In general they don’t get much media attention. I mean, what kind of story is it to say that a group of apartment renters never realized any property appreciation? Where’s the news value in reporting that a group of tenants lost their savings overtime; that their income dwindled down to the point that, when they were seniors, it was only their social security and Medicare coverage that kept them afloat? The average hard working Jane Paycheck who has never built up a savings account or invested just fades away into the endless fabric of our society.
The spectacular stories are about the people who have overextended themselves in, say, real estate and lost five million dollars. Stories like that could make any of us nervous. But the reality is that those who save regularly, and invest in a balanced and prudent manner, nearly always finish rich. Don’t fall for the horror stories. Prudent investors have come out on top since the days of the ancient Greeks. In the long run, chances are you’ll do just fine as a cautious investor—if you have a balanced portfolio.

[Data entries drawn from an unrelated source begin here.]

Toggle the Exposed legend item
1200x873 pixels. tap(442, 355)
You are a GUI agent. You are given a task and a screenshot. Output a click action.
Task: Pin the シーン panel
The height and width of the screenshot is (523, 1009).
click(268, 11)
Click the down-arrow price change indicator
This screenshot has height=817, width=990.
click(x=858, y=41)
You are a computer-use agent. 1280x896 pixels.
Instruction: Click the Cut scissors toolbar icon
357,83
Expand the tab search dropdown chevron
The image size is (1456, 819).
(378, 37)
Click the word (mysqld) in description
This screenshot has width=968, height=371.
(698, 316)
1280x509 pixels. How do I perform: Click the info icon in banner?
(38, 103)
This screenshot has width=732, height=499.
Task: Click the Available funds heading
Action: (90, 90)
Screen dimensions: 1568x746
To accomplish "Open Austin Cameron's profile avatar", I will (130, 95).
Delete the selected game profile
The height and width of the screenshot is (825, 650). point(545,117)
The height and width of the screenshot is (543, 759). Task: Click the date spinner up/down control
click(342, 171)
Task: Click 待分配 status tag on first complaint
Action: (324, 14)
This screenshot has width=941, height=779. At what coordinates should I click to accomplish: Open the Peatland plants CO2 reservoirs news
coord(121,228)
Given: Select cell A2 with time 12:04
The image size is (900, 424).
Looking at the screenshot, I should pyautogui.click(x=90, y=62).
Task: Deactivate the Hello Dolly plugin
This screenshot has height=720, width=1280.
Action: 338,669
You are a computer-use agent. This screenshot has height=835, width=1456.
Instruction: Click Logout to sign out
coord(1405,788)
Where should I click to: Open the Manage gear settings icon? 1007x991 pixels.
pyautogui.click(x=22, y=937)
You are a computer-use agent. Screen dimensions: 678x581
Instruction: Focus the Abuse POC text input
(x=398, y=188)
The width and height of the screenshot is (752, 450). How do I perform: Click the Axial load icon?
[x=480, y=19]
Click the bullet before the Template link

Don’t panic, and take the ups and downs as they come.
Investment counselors will tell you endless stories that go something like this: “I had a customer who recently died at the age of 90, and no one knew that they were worth over “x” million dollars. When the market was up, they bought; and when the market was down, they bought more. They rarely if ever sold any of their holdings. Over time their value just kept going up.”
It’s no great secret how that happens. On October 19, 1987, known forever as Black Monday, the world held its breath as the stock market crashed taking with it nearly a quarter of it’s total value. At the closing bell on that dark day, the Dow Jones average closed at 1,739. An investor who that day decided not to panic but just to let her money ride was part of a market that, twenty years later in October 2007, topped 14,000 points!
The bottom line: investors who are in the game for the long run invariably come out well ahead.
Just remember, jitters are part of the process of investing. Don’t lose sight of the big picture, and history shows that you will be happy with the results.